市警本部で自爆テロ スラバヤ シリア帰国家族4人死亡

 14日午前8時50分ごろ、東ジャワ州スラバヤ市警察本部の入り口ゲートで自爆テロがあり、実行犯の5人家族のうち子どもを含む4人が死亡、近くにいた警察官4人と住民6人が負傷した。国家警察は13日に発生した3教会同時爆破テロなど一連の事件は、シリアから帰国した過激派組織イスラミック・ステート(IS)共鳴者の家族ぐるみの犯行と指摘。2日間の計5回の爆発による死者数は計25人に上った。

 スラバヤ市警本部の監視カメラ映像には、乗用車が入り口ゲートで荷物検査を受けている脇に、5人家族が分乗した2台のオートバイが停車し、警察官がナンバープレートの確認のために近づいた直後に自爆、警察官4人が吹き飛ばされる様子が映し出されていた。
 東ジャワ州警の発表では、同家族の一番幼い子どもが爆発の衝撃で放り出されたが、近くにいた警察官が抱え出して助かった。警察は犯行に使用されたオートバイを押収、一家の身元確認を進めている。

### 出題
スラバヤ市警本部の自爆テロの記事から、「市警本部で自爆テロ スラバヤ シリア帰国家族4人死亡」から「れる様子が映し出されていた。」までを、両端を含めて原文どおりに引用せよ。

### 表示情報
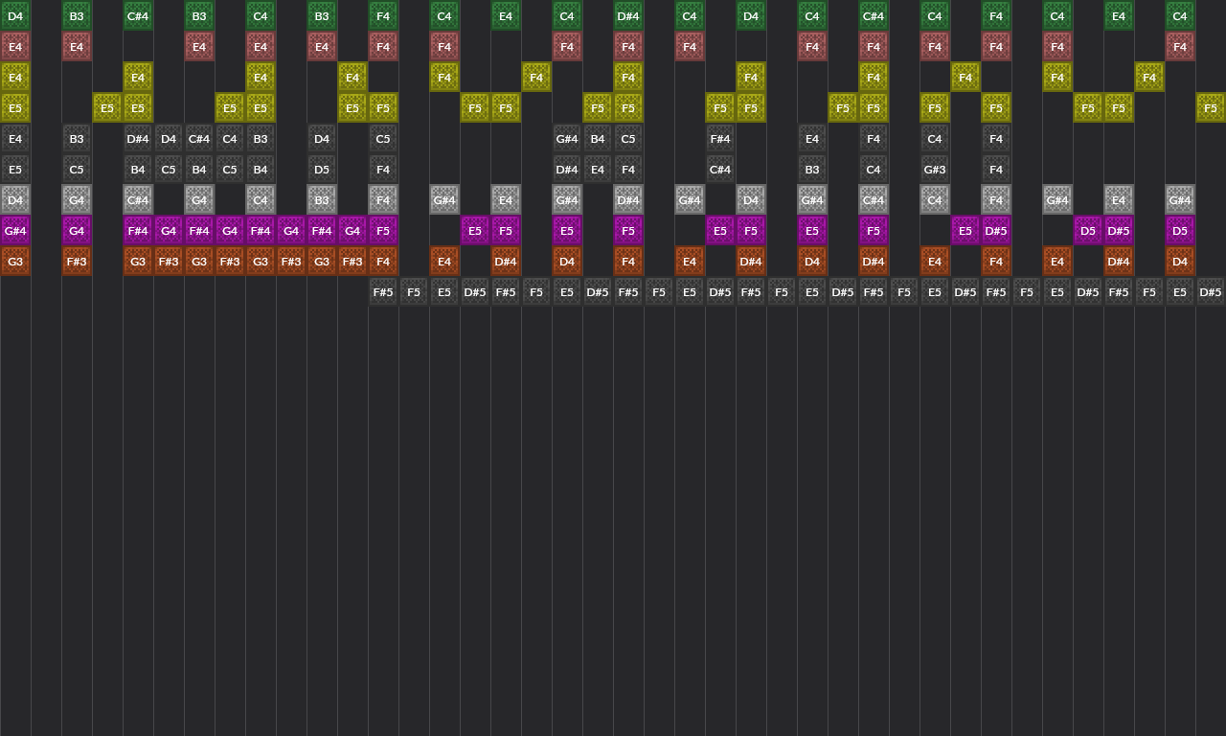Viewport: 1226px width, 736px height.
Task: Select the green D#4 note block
Action: coord(628,16)
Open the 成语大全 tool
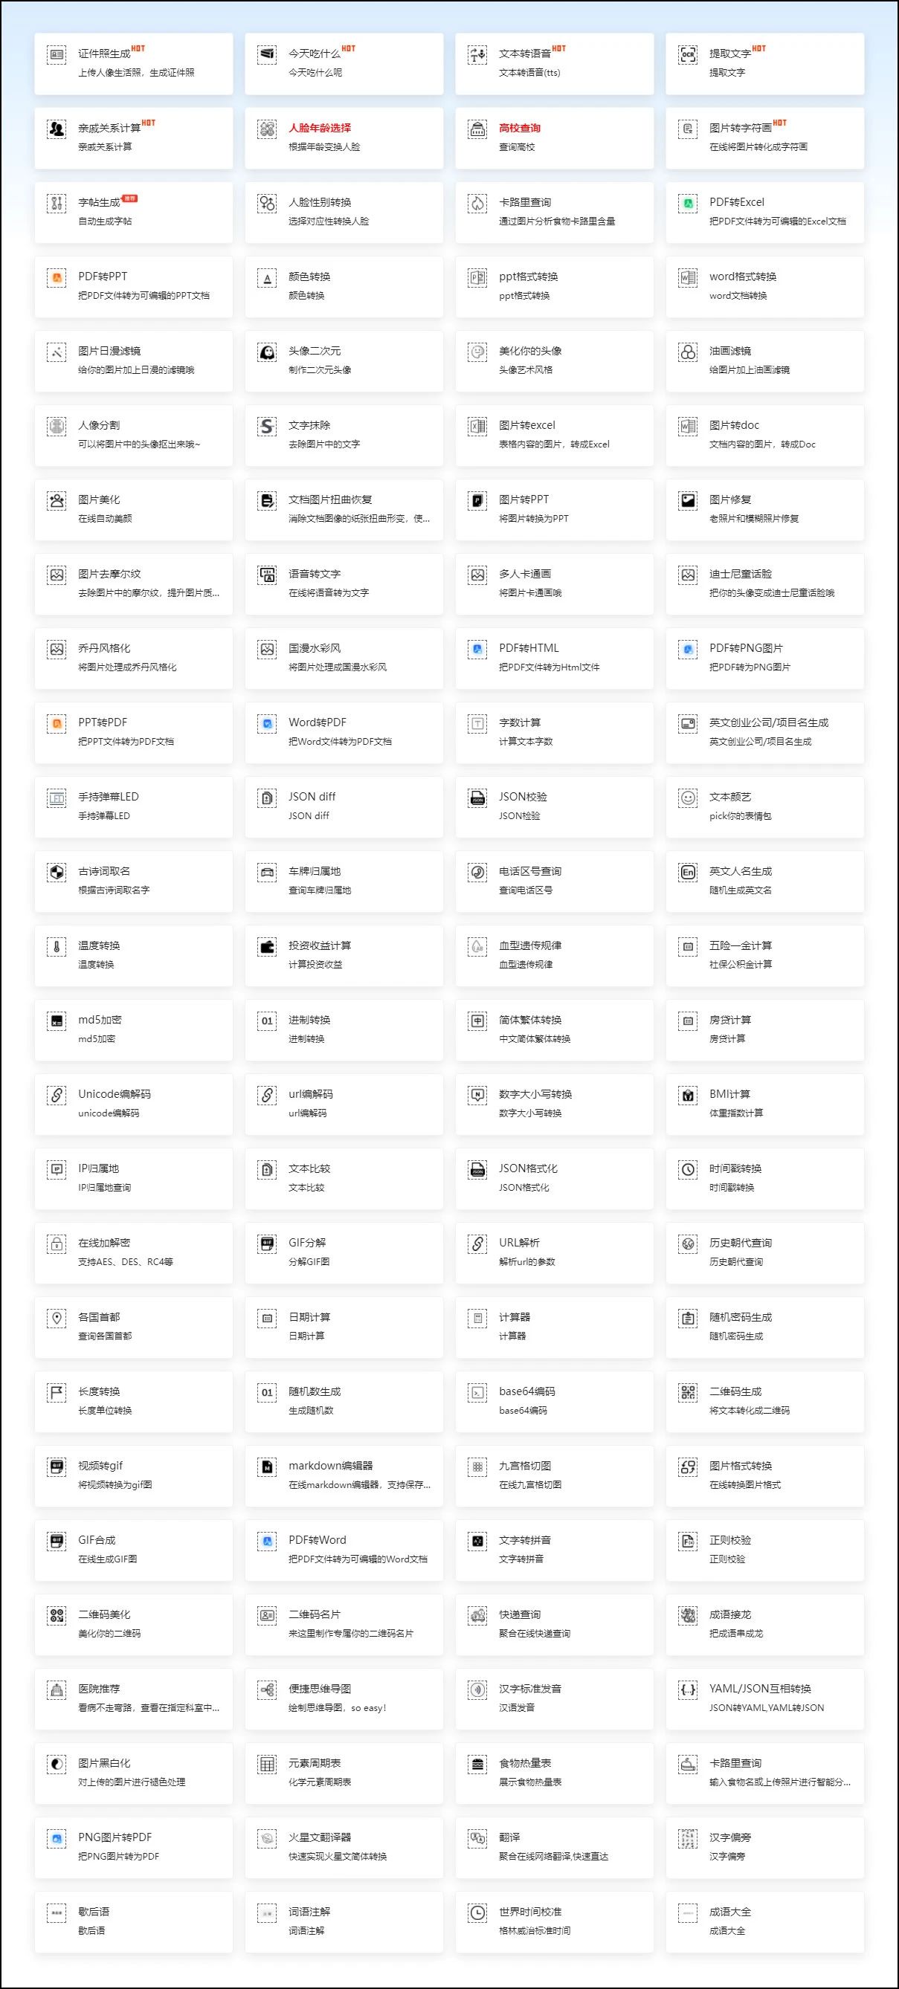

### 解答
市警本部で自爆テロ スラバヤ シリア帰国家族4人死亡

 14日午前8時50分ごろ、東ジャワ州スラバヤ市警察本部の入り口ゲートで自爆テロがあり、実行犯の5人家族のうち子どもを含む4人が死亡、近くにいた警察官4人と住民6人が負傷した。国家警察は13日に発生した3教会同時爆破テロなど一連の事件は、シリアから帰国した過激派組織イスラミック・ステート(IS)共鳴者の家族ぐるみの犯行と指摘。2日間の計5回の爆発による死者数は計25人に上った。

 スラバヤ市警本部の監視カメラ映像には、乗用車が入り口ゲートで荷物検査を受けている脇に、5人家族が分乗した2台のオートバイが停車し、警察官がナンバープレートの確認のために近づいた直後に自爆、警察官4人が吹き飛ばされる様子が映し出されていた。